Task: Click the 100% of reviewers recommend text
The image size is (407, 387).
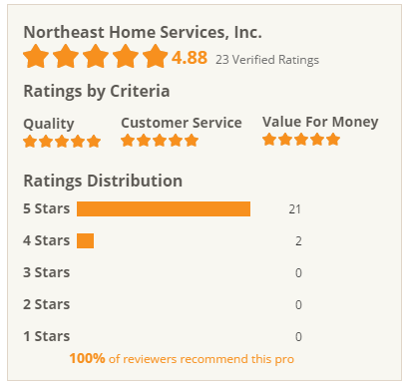Action: click(x=182, y=359)
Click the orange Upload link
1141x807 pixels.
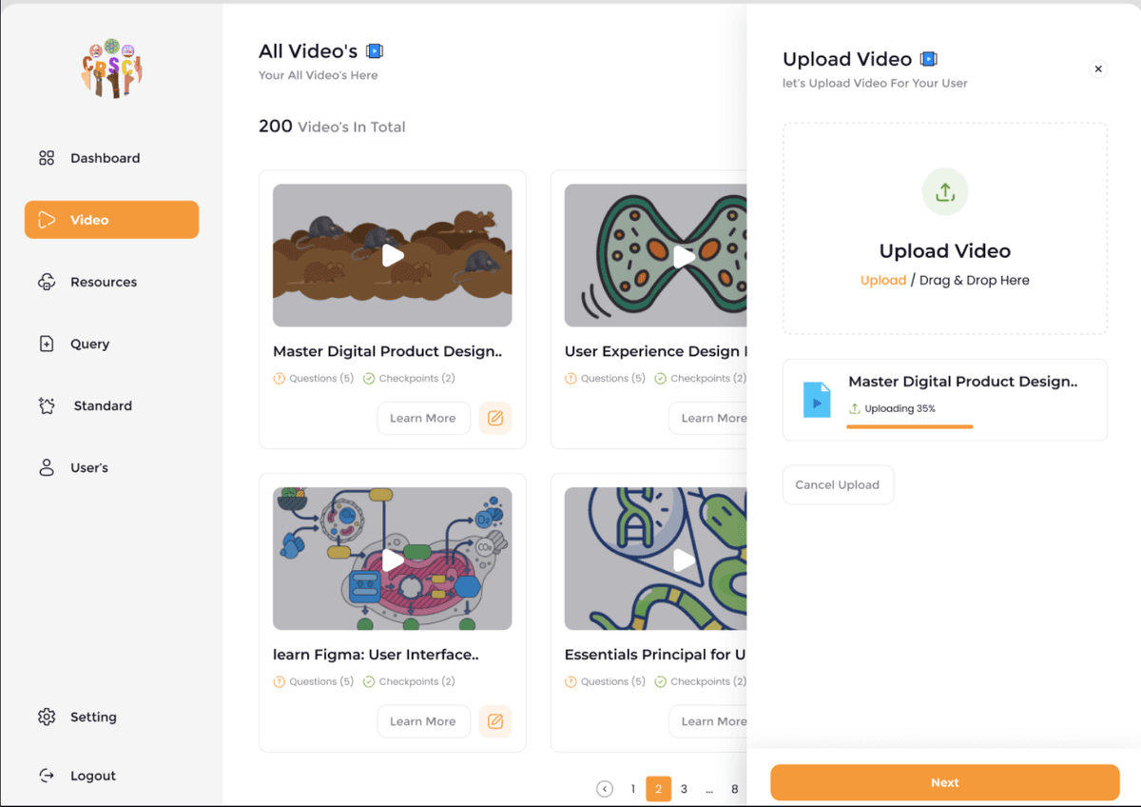tap(883, 280)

» What the task requires: Nothing in the records should be changed in the copy, but the pictures must be left out.

» Task output:
Task: Click the 100% of reviewers recommend text
The image size is (407, 387).
Action: click(x=182, y=359)
Click the orange Upload link
1141x807 pixels.
tap(883, 280)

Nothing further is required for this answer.